Publishing Musicology Digitally

In the grant proposal for Transforming Musicology we committed to the production of a

book covering the research undertaken in the project in some depth. As envisaged then,

it was to have been a conventional publication, with an online version offering a degree

of extra linkage and embedding some digital material. This was modelled on the notion

of preparing traditional scholarship for Web publication. However, with much of our

data, methods and findings now published as Linked Data, our emphasis has shifted

sharply towards online presentation as our primary outlet, with a summary print

publication. This requires us to design an information architecture accommodating the

needs of scholarly music publishing, and to work out an authoring strategy, ideally one

involving TEI, and an editing strategy resulting in high quality hypertext.
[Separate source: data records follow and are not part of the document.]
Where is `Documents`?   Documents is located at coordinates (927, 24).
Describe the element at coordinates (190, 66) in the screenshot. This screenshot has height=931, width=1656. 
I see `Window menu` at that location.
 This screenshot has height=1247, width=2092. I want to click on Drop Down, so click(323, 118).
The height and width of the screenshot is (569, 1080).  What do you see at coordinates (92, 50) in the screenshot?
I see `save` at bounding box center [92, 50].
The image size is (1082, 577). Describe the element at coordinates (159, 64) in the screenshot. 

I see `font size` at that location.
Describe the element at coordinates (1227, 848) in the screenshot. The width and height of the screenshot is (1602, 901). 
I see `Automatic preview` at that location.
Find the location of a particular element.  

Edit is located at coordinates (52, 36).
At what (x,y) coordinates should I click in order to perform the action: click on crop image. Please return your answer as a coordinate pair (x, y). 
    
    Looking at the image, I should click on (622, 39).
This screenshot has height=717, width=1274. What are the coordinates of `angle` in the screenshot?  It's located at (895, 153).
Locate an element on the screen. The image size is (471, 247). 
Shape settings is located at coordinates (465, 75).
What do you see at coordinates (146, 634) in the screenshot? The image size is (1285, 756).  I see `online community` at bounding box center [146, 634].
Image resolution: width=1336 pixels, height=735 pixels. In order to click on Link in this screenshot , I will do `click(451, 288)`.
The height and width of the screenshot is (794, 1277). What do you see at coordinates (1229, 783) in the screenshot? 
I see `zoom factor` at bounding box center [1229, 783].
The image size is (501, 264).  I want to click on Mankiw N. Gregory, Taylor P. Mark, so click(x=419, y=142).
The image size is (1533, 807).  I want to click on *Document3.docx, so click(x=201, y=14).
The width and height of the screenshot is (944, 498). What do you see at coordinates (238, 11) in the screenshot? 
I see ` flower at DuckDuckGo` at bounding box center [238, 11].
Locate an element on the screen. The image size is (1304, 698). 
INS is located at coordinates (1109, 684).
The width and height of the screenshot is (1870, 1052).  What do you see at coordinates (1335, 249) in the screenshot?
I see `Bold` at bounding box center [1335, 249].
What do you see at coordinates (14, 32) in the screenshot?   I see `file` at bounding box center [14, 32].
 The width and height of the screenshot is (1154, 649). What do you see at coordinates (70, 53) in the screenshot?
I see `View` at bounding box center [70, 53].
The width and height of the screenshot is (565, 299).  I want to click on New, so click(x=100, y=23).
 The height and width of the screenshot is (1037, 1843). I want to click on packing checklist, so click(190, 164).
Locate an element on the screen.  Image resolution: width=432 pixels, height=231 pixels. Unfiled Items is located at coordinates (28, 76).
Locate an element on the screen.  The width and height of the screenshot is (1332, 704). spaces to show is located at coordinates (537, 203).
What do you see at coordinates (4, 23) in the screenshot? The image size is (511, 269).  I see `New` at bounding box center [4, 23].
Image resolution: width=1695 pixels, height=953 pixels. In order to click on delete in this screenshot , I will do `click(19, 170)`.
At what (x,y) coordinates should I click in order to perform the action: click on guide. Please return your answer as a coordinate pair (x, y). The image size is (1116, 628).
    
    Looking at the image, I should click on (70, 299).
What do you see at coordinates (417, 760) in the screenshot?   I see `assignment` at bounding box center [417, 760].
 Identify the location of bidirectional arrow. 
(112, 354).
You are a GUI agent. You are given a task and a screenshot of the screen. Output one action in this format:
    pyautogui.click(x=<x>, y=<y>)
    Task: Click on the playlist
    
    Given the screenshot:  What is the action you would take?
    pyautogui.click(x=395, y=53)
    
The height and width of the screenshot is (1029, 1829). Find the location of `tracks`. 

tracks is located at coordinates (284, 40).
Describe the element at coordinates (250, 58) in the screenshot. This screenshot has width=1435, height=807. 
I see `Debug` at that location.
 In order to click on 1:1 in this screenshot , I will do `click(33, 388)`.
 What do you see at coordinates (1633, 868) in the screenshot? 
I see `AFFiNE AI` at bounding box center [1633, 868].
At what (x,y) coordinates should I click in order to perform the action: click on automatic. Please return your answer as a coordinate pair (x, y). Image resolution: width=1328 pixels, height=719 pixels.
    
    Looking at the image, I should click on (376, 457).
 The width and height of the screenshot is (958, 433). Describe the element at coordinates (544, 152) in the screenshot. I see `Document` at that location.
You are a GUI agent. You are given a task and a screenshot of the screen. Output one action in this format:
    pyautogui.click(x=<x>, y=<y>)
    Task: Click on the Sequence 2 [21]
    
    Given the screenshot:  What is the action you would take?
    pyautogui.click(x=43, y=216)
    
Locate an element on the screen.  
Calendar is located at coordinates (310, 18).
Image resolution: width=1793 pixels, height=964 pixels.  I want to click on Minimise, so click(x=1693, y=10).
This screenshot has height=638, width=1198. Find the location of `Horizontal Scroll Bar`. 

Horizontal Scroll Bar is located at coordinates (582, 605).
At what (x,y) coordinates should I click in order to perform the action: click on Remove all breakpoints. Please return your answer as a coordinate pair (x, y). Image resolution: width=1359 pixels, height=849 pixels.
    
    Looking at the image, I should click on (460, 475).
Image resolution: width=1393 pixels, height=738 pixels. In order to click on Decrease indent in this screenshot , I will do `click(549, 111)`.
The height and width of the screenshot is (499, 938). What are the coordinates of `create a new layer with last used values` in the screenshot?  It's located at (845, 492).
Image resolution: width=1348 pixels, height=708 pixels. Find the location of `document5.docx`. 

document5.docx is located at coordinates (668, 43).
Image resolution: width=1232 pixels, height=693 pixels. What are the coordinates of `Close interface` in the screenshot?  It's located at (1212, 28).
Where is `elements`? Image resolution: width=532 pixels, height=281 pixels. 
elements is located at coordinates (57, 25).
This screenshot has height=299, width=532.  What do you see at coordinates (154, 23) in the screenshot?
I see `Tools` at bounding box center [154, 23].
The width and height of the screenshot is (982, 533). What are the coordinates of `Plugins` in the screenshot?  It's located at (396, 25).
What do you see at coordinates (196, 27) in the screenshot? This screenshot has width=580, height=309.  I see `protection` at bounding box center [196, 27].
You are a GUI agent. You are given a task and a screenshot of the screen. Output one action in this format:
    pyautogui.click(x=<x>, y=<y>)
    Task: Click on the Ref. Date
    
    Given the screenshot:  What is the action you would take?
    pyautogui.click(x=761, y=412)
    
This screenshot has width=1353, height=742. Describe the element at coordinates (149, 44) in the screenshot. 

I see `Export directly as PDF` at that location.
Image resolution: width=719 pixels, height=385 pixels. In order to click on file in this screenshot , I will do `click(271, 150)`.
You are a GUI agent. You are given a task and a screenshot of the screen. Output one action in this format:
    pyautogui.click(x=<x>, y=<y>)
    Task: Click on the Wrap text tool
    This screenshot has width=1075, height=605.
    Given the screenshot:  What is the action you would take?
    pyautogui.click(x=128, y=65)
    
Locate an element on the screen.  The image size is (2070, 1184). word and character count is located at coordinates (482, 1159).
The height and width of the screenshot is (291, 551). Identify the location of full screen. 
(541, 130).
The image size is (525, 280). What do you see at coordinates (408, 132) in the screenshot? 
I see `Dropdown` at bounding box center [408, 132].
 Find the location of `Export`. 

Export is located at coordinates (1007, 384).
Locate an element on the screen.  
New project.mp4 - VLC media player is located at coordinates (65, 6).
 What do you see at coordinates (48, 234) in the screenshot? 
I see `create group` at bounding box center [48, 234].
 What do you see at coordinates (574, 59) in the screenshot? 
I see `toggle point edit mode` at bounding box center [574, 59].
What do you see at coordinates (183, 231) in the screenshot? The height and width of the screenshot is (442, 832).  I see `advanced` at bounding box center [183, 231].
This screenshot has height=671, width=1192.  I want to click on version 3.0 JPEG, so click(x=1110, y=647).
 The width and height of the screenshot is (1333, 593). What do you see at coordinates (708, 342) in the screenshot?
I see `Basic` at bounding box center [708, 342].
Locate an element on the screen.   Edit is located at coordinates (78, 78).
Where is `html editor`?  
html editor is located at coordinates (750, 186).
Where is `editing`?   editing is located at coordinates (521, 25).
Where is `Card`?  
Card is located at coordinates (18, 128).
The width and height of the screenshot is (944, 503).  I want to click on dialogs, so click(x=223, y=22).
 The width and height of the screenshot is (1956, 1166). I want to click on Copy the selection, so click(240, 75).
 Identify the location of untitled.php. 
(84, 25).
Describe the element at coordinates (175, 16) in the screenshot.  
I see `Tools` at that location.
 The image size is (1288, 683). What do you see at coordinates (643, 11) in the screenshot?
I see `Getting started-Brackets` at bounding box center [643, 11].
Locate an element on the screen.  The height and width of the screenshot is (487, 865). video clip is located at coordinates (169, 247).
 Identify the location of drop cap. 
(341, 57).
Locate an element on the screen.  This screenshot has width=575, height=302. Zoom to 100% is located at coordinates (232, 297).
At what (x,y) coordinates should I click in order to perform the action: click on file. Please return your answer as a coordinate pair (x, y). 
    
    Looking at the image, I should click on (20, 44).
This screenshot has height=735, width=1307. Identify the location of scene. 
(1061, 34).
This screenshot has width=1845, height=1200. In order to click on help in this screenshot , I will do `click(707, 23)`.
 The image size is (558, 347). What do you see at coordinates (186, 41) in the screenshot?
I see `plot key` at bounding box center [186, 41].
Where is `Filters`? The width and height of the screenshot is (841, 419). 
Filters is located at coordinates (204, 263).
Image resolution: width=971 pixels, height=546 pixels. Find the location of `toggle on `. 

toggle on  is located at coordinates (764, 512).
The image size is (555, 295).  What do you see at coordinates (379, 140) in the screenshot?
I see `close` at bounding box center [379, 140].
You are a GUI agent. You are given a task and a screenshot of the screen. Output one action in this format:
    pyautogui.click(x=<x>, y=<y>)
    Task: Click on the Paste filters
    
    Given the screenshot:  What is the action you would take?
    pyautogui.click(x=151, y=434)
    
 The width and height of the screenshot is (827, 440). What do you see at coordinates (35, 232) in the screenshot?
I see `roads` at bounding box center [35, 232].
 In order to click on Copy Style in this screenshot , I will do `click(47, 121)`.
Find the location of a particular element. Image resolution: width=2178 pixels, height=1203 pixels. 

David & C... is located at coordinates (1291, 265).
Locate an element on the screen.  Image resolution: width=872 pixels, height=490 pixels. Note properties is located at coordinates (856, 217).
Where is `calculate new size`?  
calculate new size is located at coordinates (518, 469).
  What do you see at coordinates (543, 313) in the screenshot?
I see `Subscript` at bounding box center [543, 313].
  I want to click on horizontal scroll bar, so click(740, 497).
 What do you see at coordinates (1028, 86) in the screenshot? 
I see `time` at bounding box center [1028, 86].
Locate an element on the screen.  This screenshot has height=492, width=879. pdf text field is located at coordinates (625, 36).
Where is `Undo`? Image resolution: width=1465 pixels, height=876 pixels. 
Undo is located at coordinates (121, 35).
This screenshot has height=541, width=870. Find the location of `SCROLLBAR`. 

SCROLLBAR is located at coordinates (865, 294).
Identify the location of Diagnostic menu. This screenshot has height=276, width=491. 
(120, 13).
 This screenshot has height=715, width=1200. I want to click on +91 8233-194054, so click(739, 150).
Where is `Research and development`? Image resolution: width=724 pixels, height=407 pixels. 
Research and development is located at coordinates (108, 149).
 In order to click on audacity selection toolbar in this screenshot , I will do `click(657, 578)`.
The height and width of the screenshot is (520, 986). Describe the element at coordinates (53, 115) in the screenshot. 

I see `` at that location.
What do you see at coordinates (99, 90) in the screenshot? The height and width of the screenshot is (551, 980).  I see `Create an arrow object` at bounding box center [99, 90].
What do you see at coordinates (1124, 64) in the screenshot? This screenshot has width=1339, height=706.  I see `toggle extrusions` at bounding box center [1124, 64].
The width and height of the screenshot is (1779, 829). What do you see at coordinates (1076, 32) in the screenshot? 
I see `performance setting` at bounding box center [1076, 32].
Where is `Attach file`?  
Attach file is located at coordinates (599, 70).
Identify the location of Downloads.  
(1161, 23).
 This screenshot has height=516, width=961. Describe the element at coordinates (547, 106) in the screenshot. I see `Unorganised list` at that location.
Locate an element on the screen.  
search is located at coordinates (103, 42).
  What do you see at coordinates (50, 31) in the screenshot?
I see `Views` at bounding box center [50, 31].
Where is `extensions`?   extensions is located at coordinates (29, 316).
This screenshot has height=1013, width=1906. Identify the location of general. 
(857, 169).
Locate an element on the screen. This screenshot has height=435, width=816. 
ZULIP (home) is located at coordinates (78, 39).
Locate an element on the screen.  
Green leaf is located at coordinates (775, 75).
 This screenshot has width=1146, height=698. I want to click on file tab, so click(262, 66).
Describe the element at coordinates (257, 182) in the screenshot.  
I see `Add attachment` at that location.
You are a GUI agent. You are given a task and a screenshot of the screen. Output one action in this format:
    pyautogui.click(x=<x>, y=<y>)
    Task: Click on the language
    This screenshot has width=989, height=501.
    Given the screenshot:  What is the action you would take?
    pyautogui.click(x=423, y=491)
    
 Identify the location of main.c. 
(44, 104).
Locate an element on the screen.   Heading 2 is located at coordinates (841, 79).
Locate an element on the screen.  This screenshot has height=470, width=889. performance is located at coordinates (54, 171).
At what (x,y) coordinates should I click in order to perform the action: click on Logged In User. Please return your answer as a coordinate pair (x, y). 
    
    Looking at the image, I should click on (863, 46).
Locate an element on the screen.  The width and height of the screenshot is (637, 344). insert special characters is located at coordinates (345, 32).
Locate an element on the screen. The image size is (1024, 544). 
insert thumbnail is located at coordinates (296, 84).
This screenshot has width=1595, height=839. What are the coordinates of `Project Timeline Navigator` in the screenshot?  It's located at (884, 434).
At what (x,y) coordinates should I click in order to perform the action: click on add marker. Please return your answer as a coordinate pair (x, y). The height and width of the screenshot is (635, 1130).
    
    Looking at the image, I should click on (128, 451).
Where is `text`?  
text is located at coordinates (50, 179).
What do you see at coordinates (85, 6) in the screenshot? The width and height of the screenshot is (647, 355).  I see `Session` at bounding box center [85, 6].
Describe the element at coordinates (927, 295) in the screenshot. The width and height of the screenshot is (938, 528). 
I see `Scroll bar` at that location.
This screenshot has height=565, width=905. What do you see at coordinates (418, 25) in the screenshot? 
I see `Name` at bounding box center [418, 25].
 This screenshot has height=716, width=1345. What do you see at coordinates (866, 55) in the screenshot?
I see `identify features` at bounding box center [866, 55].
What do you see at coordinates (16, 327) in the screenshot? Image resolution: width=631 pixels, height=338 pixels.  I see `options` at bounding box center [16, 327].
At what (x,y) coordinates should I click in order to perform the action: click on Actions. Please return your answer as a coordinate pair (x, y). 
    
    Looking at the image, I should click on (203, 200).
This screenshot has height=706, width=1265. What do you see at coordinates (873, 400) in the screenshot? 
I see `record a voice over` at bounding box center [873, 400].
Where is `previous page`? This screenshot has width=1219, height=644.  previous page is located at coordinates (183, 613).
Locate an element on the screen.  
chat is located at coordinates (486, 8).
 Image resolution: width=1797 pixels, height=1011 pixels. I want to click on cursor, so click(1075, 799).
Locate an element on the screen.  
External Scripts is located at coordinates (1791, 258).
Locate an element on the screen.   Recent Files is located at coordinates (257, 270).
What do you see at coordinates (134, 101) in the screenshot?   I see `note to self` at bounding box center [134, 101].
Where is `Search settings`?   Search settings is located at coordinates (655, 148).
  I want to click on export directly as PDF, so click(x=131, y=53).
This allows us

to embed and link dynamic music examples by using the TEI-compatible Music Encoding

Initiative (MEI). For example, rather than static music examples, we can display extracts

from complete scores as examples, and allow users to select a passage as a query to an

MIR system. Another possibility that comprehensive markup allows is curating dynamic

reading paths for different readerships. The content must be edited into re-combinable

chunks, each carrying information about how they may be re-combined. Reading paths

might include: a research findings report on Transforming Musicology; a handbook on

digital musicology methods; a focussed discussion of a particular digital methods; or an

authorial/editorial reading path (as in a conventional book). In this way we shall widen

access to broader audiences by allowing readership interactions such as annotating or

commenting, or crowd-source-like contributions to our (meta)data sets. We shall also

build reading paths suited to lay audiences, opening musicology to scientists and

engineers interested in music, and also offering a palatable way into advanced digital

technology for musicologists and musicians.